After you can write code, now you have to figure out how to write good code. Why does this matter? This has been discussed by greater minds than mine, but here are a few reasons why I think you need to always work to make yourself a better programmer:

  • Maintainability: If you come back to your code in a month (or a year, or 5 years), and your code is a mess, you can't assume you'll remember why you did everything the way you did.
  • Working with others: Even if you're able to remember what you've done and keep everything in your head straight (certainly not something I can claim about myself), when you start to add other people into the mix, you get problems. The larger the team grows, the more important it becomes that code is easy to understand and add to.
  • Growth: There are always going to be new features, or changes to existing features. Good code is flexible enough to handle this. If a change requires updating 50 different classes, or refactoring half the project, then the code is brittle. If developers aren't diligent, a project can quickly become unmanageable. Often at this point the team just throws up their hands and decides it's time for a "rewrite" -- something that drives fear into the hearts of managers.

I've found a few general ways to improve code:

  • Refactoring: Remember when I said that once the code did what it was supposed to do, I thought it was done? Now I've realized that this is just the beginning. What comes next is refactoring. I think a lot of people see code from great programmers and think that the code came straight out of their heads exactly as it reads on-screen. In my experience, even the great programmers start with ugly but workable code, and refactor from there. Usually we just get to see the end result.
  • Design Patterns: Think of these as "pre-built" solutions. When you look at a project as a whole, you probably won't find an existing solution that already does exactly what you need (otherwise, why would you be writing it?). But design patterns are a way to keep your code clean on the small to medium scale. The tricky part is knowing when to use them.
  • Testing: This is what makes the previous two concepts work. I used to think that tests existed mainly to catch bugs; either before they happen by testing complex code, or afterwards to prevent regressions. While I certainly saw the value in this, I found writing tests to be very difficult, and I questioned whether it was worth the time. What I realize now is that if writing a test is hard, it's often a sign that the code under test has problems. Code that is well factored and designed is easier to test. I now use tests as much for design as I do to catch bugs.

Those are the general concepts. But how do you get there? Over time I've kept a list of resources that I've found especially useful, and I'd like to share them here.

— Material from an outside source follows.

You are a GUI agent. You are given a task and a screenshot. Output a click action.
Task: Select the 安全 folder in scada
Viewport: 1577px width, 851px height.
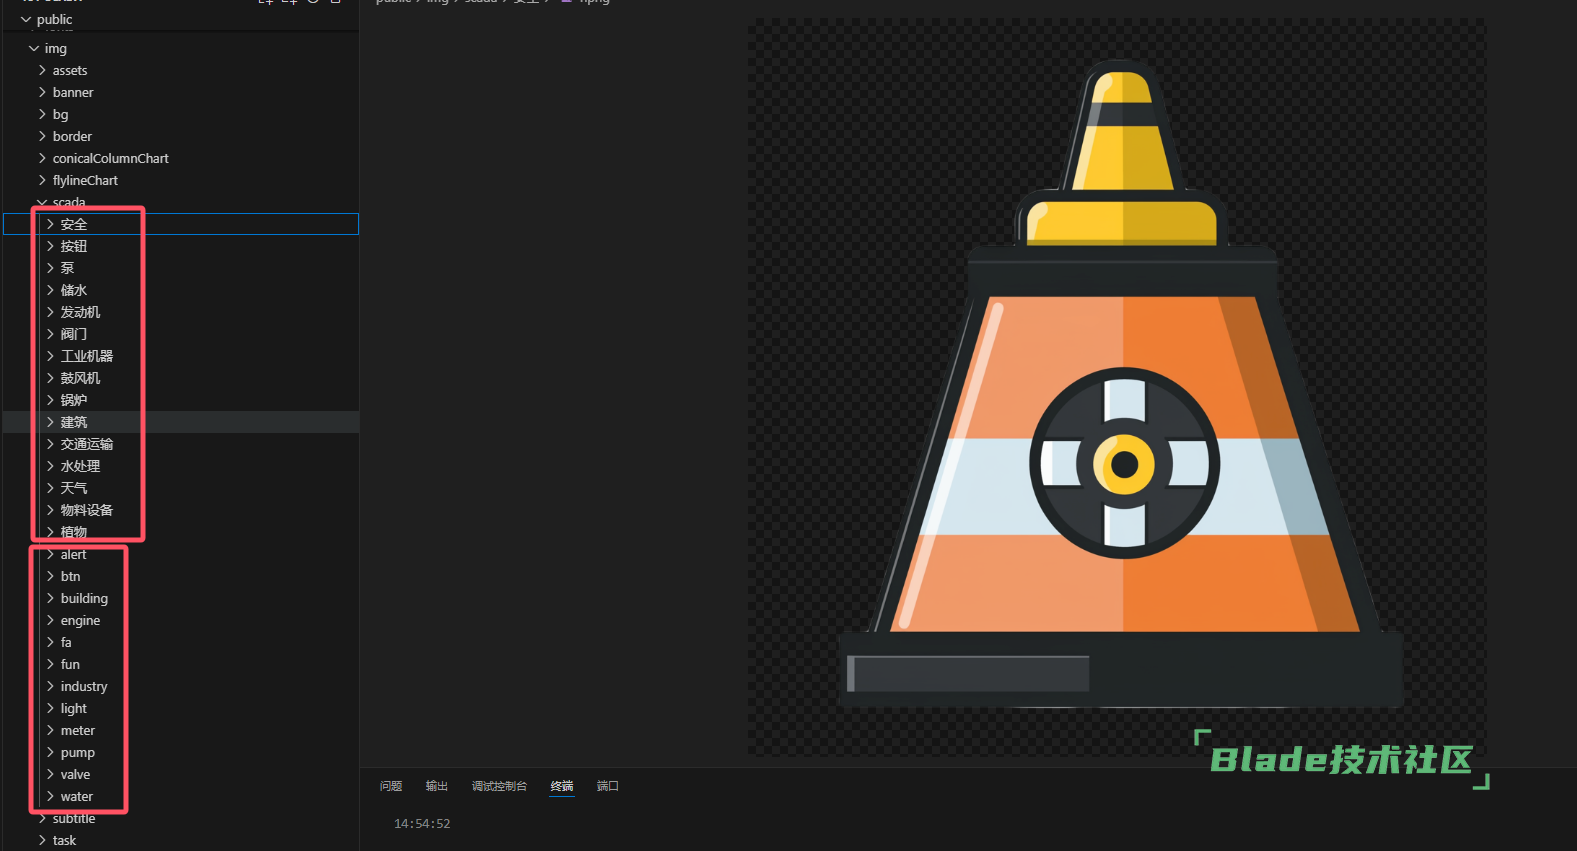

I've found that there's a sort of path that comes between the wide-eyed programmer who isn't even aware of these concepts, and the seasoned programmer:

  1. Step 1: The Basics. Learning the semantics of clean code, refactoring and testing.
  2. Step 2: Refinement. Design patterns and advanced testing concepts.
  3. Step 3: Limitation. Knowing what to use and when.

I think the last step is key; even if you were to learn all there was to know, you still wouldn't be a good developer until you knew when to use these principles, and when not to use them. Any of them can be taken too far: for example endless refactoring without making progress on features, or writing so many tests so that the codebase is dwarfed by the tests.

The resources below will help guide your learning at each step. Note that not all of these resources are specific to Ruby. While there are differences between languages, it would be a mistake to limit yourself only to the Ruby world. In particular, a lot of the concepts thought of as being core to Ruby come from Java in particular.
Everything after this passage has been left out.